▶ [INFORMATION SHOWN]:
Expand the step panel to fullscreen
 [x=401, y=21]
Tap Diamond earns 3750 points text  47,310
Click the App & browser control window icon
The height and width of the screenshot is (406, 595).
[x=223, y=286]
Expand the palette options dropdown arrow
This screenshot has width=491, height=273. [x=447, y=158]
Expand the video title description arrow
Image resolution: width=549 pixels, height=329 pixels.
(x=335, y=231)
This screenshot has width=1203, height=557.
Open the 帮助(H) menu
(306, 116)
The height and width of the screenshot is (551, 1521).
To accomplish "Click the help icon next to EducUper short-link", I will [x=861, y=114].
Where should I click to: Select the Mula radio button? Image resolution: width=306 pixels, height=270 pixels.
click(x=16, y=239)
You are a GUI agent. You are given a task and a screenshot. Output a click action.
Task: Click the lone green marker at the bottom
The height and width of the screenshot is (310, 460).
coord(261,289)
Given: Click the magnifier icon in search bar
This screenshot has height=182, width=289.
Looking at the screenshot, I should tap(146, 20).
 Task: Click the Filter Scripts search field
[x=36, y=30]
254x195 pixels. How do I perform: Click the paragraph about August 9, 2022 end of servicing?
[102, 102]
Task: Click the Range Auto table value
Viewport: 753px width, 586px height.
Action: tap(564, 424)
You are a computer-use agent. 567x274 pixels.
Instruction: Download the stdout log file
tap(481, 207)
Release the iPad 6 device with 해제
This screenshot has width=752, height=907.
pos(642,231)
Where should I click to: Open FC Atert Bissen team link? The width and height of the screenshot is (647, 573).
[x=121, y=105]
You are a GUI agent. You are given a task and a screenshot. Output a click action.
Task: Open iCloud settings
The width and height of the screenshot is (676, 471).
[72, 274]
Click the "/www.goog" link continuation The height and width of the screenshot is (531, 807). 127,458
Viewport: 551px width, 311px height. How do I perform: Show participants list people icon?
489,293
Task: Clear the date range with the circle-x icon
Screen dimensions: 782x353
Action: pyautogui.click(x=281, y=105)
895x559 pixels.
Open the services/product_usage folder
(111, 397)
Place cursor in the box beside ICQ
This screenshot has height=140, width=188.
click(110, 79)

▶ [WORK TO BE COMPLETED]: Reproduce the records above in full and with exact wording.

▶ [OUTPUT OF THE TASK]:
Expand the step panel to fullscreen
 [x=401, y=21]
Tap Diamond earns 3750 points text  47,310
Click the App & browser control window icon
The height and width of the screenshot is (406, 595).
[x=223, y=286]
Expand the palette options dropdown arrow
This screenshot has width=491, height=273. [x=447, y=158]
Expand the video title description arrow
Image resolution: width=549 pixels, height=329 pixels.
(x=335, y=231)
This screenshot has width=1203, height=557.
Open the 帮助(H) menu
(306, 116)
The height and width of the screenshot is (551, 1521).
To accomplish "Click the help icon next to EducUper short-link", I will [x=861, y=114].
Where should I click to: Select the Mula radio button? Image resolution: width=306 pixels, height=270 pixels.
click(x=16, y=239)
You are a GUI agent. You are given a task and a screenshot. Output a click action.
Task: Click the lone green marker at the bottom
The height and width of the screenshot is (310, 460).
coord(261,289)
Given: Click the magnifier icon in search bar
This screenshot has height=182, width=289.
Looking at the screenshot, I should tap(146, 20).
 Task: Click the Filter Scripts search field
[x=36, y=30]
254x195 pixels. How do I perform: Click the paragraph about August 9, 2022 end of servicing?
[102, 102]
Task: Click the Range Auto table value
Viewport: 753px width, 586px height.
Action: tap(564, 424)
You are a computer-use agent. 567x274 pixels.
Instruction: Download the stdout log file
tap(481, 207)
Release the iPad 6 device with 해제
This screenshot has width=752, height=907.
pos(642,231)
Where should I click to: Open FC Atert Bissen team link? The width and height of the screenshot is (647, 573).
[x=121, y=105]
You are a GUI agent. You are given a task and a screenshot. Output a click action.
Task: Open iCloud settings
The width and height of the screenshot is (676, 471).
[72, 274]
Click the "/www.goog" link continuation The height and width of the screenshot is (531, 807). 127,458
Viewport: 551px width, 311px height. How do I perform: Show participants list people icon?
489,293
Task: Clear the date range with the circle-x icon
Screen dimensions: 782x353
Action: pyautogui.click(x=281, y=105)
895x559 pixels.
Open the services/product_usage folder
(111, 397)
Place cursor in the box beside ICQ
This screenshot has height=140, width=188.
click(110, 79)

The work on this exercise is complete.